On Apr 29, 2015 4:21 AM, "James Green" <james.mk.gr...@gmail.com> wrote:
>
> On 28 April 2015 at 14:09, Tim Bain <tb...@alumni.duke.edu> wrote:
>
> > On Apr 28, 2015 3:21 AM, "James Green" <james.mk.gr...@gmail.com> wrote:
> > >
> > >
> > > So to re-work my understanding, the pre-fetch buffer in the connected
> > > client is filled with messages and the broker's queue counters react
as
> > if
> > > this was not the case (else we'd see 1,000 drop from the pending queue
> > > extremely quickly, and slowly get dequeued which we do not see).
> >
> > Pretty much right, though I wouldn't say the broker's counters react as
if
> > this was not the case; rather, the broker's dispatch counter increases
> > immediately but the dequeue counter won't increase until the broker
removes
> > the message, and that won't happen until the consumer acks it.  Until
that
> > happens, the message exists in both places and the counters reflect
that.
> >
> > It sounds like you're observing the broker through the web console;
there's
> > WAY more information available through the JMX beans and you'll
understand
> > this better by watching them instead of the web console.  So I highly
> > recommend firing up JConsole and looking at the JMX beans.
> >
>
> We're going through a firewall which pretty much rules JMX out - plenty of
> bad experiences of that scenario.

Even if you can't do it on the production broker, you should use JConsole
on a dev/test one and just poke around; you'll understand the broker much
better for having done that.  (Doing exactly that last year is how I'm able
to answer your questions now.)  This is a learning opportunity, not a
solution for your immediate problem (though it might have helped with that
too); take the time and do it.

With that being said, why can't you run JConsole on the machine hosting the
production broker, to avoid the firewall?  I get that there are probably
limited users who can SSH to that box and you wouldn't want to do that
regularly, but given that you're hitting problems in production that you
need to debug, I'd think that wouldn't be an unreasonable thing to do.

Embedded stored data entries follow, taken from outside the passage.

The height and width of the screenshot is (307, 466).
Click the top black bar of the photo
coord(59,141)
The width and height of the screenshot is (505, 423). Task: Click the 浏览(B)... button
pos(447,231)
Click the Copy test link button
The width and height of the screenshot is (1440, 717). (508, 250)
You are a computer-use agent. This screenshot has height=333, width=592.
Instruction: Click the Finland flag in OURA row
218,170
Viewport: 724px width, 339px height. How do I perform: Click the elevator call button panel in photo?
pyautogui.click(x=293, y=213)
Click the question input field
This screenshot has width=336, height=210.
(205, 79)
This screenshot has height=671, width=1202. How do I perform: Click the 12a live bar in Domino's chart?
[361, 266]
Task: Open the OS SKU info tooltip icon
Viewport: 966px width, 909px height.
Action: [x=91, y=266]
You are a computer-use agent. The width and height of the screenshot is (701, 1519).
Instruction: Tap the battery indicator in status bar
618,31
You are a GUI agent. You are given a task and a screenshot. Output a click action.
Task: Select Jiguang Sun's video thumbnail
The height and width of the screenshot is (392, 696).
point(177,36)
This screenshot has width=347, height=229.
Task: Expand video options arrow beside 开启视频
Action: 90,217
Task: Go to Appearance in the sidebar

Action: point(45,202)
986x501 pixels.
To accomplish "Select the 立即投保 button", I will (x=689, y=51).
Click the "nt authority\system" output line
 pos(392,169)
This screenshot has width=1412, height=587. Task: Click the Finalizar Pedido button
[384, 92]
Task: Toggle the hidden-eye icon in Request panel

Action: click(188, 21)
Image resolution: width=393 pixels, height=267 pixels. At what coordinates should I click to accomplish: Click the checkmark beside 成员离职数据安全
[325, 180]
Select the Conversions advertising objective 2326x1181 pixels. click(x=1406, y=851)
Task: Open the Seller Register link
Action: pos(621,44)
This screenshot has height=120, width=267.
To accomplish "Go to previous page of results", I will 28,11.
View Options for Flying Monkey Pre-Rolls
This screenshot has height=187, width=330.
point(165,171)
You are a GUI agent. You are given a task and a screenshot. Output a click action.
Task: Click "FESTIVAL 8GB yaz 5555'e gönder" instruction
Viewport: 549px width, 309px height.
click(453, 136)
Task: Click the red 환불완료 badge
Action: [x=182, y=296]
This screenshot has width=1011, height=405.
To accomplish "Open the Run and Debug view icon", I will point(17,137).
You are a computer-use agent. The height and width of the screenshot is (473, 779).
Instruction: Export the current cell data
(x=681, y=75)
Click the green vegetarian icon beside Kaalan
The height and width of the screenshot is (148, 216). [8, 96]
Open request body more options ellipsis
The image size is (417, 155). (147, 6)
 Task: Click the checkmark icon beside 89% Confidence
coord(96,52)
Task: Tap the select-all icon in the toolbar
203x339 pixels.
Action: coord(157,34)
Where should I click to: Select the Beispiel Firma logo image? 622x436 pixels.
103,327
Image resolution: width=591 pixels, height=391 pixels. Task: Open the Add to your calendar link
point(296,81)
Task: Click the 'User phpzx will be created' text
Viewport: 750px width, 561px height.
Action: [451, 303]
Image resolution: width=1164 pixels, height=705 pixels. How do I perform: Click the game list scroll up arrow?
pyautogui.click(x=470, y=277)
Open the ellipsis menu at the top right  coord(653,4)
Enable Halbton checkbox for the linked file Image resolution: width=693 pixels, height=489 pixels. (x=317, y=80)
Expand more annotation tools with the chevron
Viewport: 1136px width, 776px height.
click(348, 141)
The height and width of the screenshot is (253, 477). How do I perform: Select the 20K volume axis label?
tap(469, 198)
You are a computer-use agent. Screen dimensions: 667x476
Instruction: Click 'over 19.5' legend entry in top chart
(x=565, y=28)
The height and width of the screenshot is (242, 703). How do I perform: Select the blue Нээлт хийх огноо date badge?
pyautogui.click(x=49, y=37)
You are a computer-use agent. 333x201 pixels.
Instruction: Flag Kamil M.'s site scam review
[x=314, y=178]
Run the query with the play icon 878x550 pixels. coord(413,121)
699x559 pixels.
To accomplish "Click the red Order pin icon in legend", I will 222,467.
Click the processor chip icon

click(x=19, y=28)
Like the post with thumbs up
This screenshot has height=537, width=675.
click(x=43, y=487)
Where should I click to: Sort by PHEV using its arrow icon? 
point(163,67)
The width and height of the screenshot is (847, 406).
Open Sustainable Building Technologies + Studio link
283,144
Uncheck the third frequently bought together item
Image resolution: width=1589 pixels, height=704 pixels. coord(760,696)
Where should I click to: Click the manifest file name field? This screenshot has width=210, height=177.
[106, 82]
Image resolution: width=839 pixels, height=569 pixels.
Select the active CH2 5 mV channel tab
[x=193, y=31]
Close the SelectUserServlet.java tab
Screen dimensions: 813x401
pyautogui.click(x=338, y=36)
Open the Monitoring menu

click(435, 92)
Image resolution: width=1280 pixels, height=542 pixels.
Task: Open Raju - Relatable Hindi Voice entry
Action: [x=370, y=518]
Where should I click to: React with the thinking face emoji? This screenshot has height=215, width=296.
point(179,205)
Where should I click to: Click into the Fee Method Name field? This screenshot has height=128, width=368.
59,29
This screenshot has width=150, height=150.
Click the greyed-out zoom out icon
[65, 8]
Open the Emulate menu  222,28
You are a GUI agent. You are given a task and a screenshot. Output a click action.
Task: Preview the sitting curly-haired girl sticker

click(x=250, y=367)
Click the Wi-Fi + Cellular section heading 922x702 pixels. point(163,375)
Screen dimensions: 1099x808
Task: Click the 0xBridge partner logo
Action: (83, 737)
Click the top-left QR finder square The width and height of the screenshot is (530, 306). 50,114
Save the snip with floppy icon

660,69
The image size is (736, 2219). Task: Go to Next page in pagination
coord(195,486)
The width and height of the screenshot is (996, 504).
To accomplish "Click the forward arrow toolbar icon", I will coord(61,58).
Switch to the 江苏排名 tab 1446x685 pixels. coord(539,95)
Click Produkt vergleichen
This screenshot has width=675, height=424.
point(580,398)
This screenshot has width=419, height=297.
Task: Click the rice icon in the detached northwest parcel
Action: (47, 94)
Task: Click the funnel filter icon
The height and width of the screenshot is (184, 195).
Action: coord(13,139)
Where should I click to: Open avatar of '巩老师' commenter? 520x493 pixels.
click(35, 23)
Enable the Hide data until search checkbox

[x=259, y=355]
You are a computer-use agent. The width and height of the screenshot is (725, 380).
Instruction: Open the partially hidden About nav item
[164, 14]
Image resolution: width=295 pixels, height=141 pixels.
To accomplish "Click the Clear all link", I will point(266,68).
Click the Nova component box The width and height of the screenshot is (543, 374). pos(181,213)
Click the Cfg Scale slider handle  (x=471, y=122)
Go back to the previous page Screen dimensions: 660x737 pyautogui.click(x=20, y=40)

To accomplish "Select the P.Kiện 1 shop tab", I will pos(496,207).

> We tried with Hawt.io but it does not work properly against a remote
> broker. The queues appear but they cannot be browsed and the health tab is
> empty. Others report the same.
>
> I agree, I don't understand that, particularly because even if the broker
> > was so loaded down that you were hitting that timeout, I don't see how
that
> > would result in a failed delivery attempt.   Your receive() call would
just
> > return null and Camel would just call receive() again and everything
would
> > be fine.  (This is exactly what happens when there aren't any messages
on
> > the queue, and nothing bad happens then.)  So my gut reaction is that
the
> > timeout is a red herring and something else is going on.  Have you
switched
> > that setting between the two values while playing identical messages
> > (either generated or recorded) to be sure that that setting really is
the
> > cause of this behavior?
> >
>
> We've not, mainly because we've not spent the time on recording the
> individual messages for individual playback.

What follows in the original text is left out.